Patients suffering from end stage renal disease (ESRD) can be treated by different modalities of renal replacement therapy (RRT)1. These modalities include: peritoneal dialysis, haemodialysis and transplantation. In peritoneal dialysis, patients can be treated by rather “easy to perform” schedules like CAPD, or they can be placed on more complicated treatment regimens, using high dialysate volumes and cyclers (automated peritoneal dialysis: APD)2. For patients who opt for haemodialysis, a further modality choice can be made between home, hospital or low care dialysis, or for regular haemodailysis, haemofiltration or haemodiafiltration. Also alternative dialysis regimens, like daily dialysis, nightly dialysis, or long daily dialysis are available in selected centres3.

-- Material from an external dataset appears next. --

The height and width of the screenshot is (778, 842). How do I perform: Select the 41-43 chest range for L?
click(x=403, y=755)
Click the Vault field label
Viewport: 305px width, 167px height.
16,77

Different options are available for vascular access: native fistulas, PTFE grafts, or tunnelled catheters. Patients who are candidates for a renal transplant can either receive a cadaveric kidney, or a kidney from a living donor. In both cases, the option of pre-emptive transplantation before initiation of RRT may be offered.

Although all these choices have important consequences, both in terms of quantity and quality of life, and are thus very relevant for the patient, no hard, evidence based data that can guide or help the patient in the selection of these modalities are available at this moment. Initially, all studies comparing RRT modalities did this starting from the viewpoint that an ESRD patient should remain on his/her initial modality for the rest of his/her life. Only recently, attention was drawn to the observation that most patients will need more than one RRT modality during their life. The question is thus: which succession of different treatment modalities will result in the best long-term survival? This seemingly simple question breaks down in several other questions, including what is the best modality to start renal replacement therapy, how and when should a transfer to another modality be considered and monitored, and how can the usage of renal grafts be optimised both on the patient as on the society level.

The following case report gives some fruit of thought on the complexity of this decision process.

 

CASE PRESENTATION

VS is a young girl of 18 years old when admitted in the emergency room of our hospital with fever, headache, neurological symptoms and petechiae which were distributed over her legs and arms. She has a blanco medical history and had just started university training in psychology. Her parents live in a town some 40 km from the university hospital. During the week, she remains in a student home of the university, and she spends the weekends at home. In the hour following her admission, the patient developed a septic shock, needing vasopressor therapy, and intubation. The diagnosis was made of meningococcal sepsis. The patient developed acute renal failure, and was dialysed at the intensive care unit (ICU). After 2 weeks of treatment, she can be dismissed from the ICU, but remains dialysis dependent because of a bilateral renal cortical necrosis. Until that time, she was treated with haemodialysis by means of a temporary catheter. It becomes however evident that she will need chronic renal replacement therapy.